### Set problem
In the items, from the start through the line containing "pos(334,14)", replace "tab" with "page" and reproduce those lines with no other change.

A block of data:
☆ ☆ ☆
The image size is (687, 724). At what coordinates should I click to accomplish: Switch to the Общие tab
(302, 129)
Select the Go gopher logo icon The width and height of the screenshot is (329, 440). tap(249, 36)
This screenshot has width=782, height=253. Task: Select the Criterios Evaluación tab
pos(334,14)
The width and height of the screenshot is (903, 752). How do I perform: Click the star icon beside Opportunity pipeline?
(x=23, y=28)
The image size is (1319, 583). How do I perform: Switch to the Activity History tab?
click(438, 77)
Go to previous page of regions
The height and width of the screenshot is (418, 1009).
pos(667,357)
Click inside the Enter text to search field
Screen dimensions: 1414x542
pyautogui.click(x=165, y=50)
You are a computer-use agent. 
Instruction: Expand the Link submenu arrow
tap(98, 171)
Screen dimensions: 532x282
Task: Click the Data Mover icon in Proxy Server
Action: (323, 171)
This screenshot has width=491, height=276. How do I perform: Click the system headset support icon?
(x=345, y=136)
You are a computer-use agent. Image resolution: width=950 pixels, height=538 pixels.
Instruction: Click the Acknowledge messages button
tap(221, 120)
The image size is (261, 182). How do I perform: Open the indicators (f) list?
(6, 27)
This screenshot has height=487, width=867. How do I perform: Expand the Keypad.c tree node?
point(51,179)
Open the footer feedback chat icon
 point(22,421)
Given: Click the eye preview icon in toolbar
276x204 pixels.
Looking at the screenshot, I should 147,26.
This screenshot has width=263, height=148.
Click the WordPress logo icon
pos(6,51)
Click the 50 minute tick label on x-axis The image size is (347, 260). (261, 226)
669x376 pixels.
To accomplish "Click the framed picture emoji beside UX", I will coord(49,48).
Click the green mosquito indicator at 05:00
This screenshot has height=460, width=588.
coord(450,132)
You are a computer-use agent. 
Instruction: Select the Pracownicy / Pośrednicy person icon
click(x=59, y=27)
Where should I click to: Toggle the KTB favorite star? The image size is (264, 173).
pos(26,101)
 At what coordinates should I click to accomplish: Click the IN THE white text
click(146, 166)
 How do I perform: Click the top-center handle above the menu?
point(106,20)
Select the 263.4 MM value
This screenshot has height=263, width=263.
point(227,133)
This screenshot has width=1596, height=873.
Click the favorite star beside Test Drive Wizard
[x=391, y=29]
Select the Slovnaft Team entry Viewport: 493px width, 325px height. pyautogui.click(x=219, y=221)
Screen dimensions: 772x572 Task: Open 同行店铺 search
☆ ☆ ☆
### Task response
The image size is (687, 724). At what coordinates should I click to accomplish: Switch to the Общие page
(302, 129)
Select the Go gopher logo icon The width and height of the screenshot is (329, 440). tap(249, 36)
This screenshot has width=782, height=253. Task: Select the Criterios Evaluación page
pos(334,14)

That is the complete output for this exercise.